The headline technical innovation is ‘Cards.’ This is the first mobile OS to feature true, visual multitasking. Every app you open becomes a card; you swipe between them with a flick of a finger and ‘throw’ them off the top of the screen to close them. It is an incredibly fluid, tactile way to interact with a device. Then there’s ‘Synergy,’ a technical masterclass in data integration. You don’t ‘import’ contacts to the Palm Pre; you just sign into Facebook, Google, and LinkedIn, and the phone automatically merges them into a single, unified view. If a friend changes their profile picture on Facebook, it updates in your address book instantly. It’s a level of ‘joined-up thinking’ that we’ve been dreaming of for years.
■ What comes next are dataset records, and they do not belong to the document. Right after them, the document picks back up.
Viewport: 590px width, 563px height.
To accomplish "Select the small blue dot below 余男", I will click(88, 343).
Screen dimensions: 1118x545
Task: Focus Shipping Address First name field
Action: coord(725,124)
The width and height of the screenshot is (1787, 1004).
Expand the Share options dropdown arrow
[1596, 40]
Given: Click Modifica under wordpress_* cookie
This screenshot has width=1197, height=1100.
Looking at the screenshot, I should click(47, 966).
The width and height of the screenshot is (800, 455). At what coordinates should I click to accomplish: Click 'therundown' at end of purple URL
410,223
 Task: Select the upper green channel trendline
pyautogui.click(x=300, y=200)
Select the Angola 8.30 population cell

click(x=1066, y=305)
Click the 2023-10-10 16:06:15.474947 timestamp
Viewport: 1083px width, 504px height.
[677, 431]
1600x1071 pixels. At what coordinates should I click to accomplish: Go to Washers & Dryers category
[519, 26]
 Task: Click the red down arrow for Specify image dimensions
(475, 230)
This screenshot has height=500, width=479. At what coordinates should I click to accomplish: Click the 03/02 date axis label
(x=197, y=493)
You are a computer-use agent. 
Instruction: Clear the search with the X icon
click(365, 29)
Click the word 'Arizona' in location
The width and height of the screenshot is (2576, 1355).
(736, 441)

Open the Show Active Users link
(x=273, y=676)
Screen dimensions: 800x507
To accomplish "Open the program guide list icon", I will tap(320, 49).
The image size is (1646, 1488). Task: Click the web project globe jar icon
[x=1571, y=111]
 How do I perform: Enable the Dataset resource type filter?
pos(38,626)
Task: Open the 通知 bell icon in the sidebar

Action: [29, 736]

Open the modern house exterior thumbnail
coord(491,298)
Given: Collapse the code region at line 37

On the hardware side, the Pre features a 3.1-inch capacitive touch screen with a 320 x 480 resolution. It’s bright and sharp, but the real technical ‘magic’ happens at the bottom of the device in the gesture area, a touch-sensitive strip where you perform swipes to navigate. It also features a 3.15-megapixel camera with an LED flash and, most impressively, the ‘Touchstone.’ This is the world’s first commercial implementation of inductive (wireless) charging. You simply magnetically attach the phone to a slanted stone on your desk, and it charges without wires. It is a glimpse of a cord-free future that feels like genuine science fiction in 2010.
However, the Palm Pre is a technical tragedy of ‘great software, questionable hardware.’ The ‘Oreo’ sliding mechanism is notoriously loose, often wobbling from side to side, and the keyboard feels like trying to type on a row of tiny, hard grains of rice. Under the hood, it’s powered by a 600 MHz TI OMAP processor with 8GB of non-expandable storage. Connectivity is top-tier with 3G/HSDPA, Wi-Fi, and GPS, but the 1150 mAh battery is a disaster. Between the constant data syncing of Synergy and the gorgeous card animations, the Pre will barely make it through a lunch break, let alone a full day. It is a brilliant, beautiful, and deeply flawed pioneer, a phone that gave us the blueprint for the next decade of mobile software, even if it couldn’t survive the journey itself.